### Text to read
(begin)

Trevor Paetkau, who has at times written fiction, features, stage-plays, screen treatments and op-ed; has run a book services firm, been  a publisher and communications scribe ...

 

 

Tabulae (excerpts)

... The dirty little secret that animates our collective perception of the drug problem is that we are in love with the problem itself.

We love pictures of fucked up addicts, passed out in puddles of rancid piss and detritus.

We love the beats and their stories of liquid nights and hot jazz and the liberty to run screaming across middle America with their middle fingers stuck high in the air.

We love the guazey white diffusion that the romantics laid over reality. Coleridge and de Quincey and the rest of the self-absorbed crew draw deep sighs from the hearts of duty bound dads and heartbroken undergrads alike. Kubla Khan, a pleasure dome ... if only ...

We love the idea of being somebody else somewhere else. Henry Miller in Paris in 1922; a drink in one hand and his dick in another. Grand Daddy Paul Bowles in Tangiers in 1944; a bowl of Kif and a city of hipsters laid, stoned on heat and possibility, before him.

(end)

### Written tasks
**A)** Answer these questions using the Tabulae excerpt:
(i) What does the excerpt call the dirty little secret behind our perception of the drug problem?
(ii) In which city and year does it place Henry Miller?
(iii) What does it say Paul Bowles had in Tangiers in 1944?
**B)** Name every writer mentioned in the Tabulae excerpt below its title.
**C)** Extend the Tabulae excerpt, picking up after its final sentence.

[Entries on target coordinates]
(begin)

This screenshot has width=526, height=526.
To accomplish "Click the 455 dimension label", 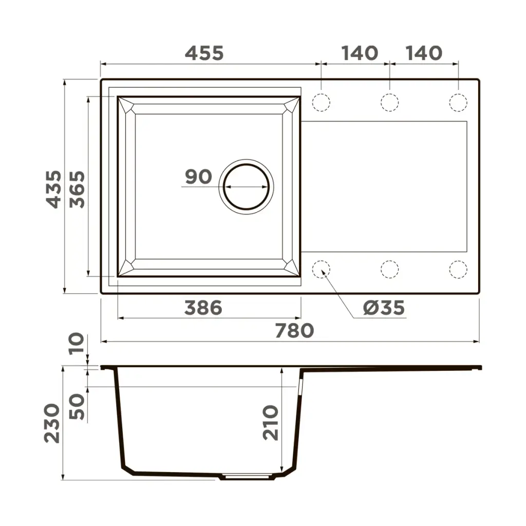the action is tap(204, 53).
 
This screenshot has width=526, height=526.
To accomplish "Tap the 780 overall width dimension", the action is tap(294, 331).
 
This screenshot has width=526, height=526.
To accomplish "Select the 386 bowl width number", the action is tap(203, 308).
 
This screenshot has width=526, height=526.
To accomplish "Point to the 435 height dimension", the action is tap(53, 190).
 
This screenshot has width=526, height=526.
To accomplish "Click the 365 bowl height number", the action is tap(77, 190).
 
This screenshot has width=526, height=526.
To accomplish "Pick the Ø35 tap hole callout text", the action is tap(384, 308).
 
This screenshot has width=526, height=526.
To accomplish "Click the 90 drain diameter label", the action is tap(199, 177).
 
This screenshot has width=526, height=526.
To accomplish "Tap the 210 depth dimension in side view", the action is tap(270, 423).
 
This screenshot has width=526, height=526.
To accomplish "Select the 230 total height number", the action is tap(52, 423).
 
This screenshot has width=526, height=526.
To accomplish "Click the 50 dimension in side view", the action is tap(77, 407).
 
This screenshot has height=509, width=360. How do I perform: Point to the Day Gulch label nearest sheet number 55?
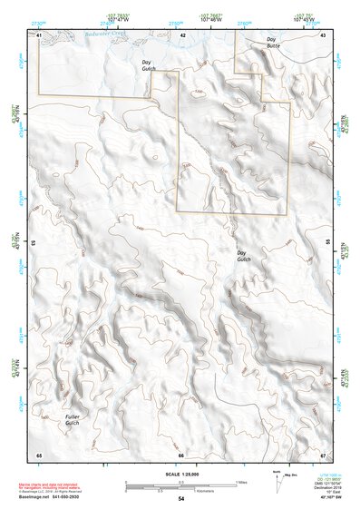coord(242,256)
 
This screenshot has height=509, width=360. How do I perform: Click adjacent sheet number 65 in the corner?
coord(39,454)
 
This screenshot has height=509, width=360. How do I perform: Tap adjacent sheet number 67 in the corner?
coord(324,454)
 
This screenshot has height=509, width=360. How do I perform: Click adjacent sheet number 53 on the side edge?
coord(34,243)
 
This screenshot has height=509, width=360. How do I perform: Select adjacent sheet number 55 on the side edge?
coord(327,243)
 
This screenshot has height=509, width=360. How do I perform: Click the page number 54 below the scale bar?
coord(181,499)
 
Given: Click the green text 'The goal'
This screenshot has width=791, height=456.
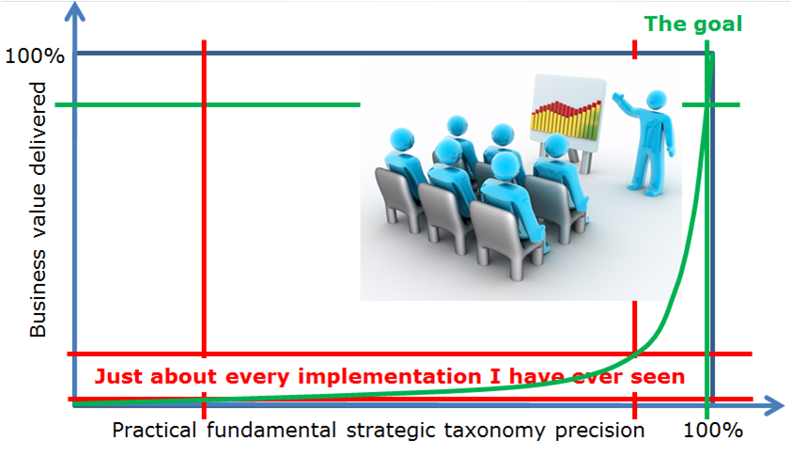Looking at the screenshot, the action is pos(693,24).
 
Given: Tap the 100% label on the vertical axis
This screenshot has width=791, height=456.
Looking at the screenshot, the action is pos(35,55).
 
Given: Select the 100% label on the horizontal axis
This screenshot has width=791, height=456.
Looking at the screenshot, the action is pos(713,431).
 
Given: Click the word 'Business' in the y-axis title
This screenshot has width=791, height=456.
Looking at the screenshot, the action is pos(38,293).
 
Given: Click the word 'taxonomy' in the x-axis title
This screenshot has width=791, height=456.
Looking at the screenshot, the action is pos(495,432).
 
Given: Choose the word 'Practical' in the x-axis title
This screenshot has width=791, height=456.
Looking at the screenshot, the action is pos(154,431).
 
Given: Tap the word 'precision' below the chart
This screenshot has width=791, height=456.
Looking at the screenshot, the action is pos(599,432).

(end)

### Answers for the exercise
**A)**
(i) That we are in love with the problem itself.
(ii) Paris in 1922.
(iii) A bowl of Kif and a city of hipsters laid, stoned on heat and possibility, before him.

**B)** Coleridge, de Quincey, Henry Miller, Paul Bowles

**C)**
We love (and here I get slapped) that people die. In fact, the more people that die and the dirtier it is, the better it feels. "I'm not like that, I am safe," goes the story. Witness gunfire at the Pho Luc Pan .... Boomm ... three bodies slump on the table and hearts go pitter-patter and "fuck" escapes our lips, "what are they up to."

We love Uma Thurman sprawled lifeless, no heart, no heat, on the floor. Red rises from the tip of a needle ... she lives and heorin chic slouches down the runways of London and New York. Eyes bruised black, hollow cheeks and slumping shoulders.

Or ... thud ... a daughter topples from a dirty mattress onto a dirty floor and a collective ... "tsk, tsk," and "jeezuz, her poor mother," rises from the chintz. Poor thing, indeed. Poor other thing who isn't us.

They they they and not us us us, and so we remain safe ...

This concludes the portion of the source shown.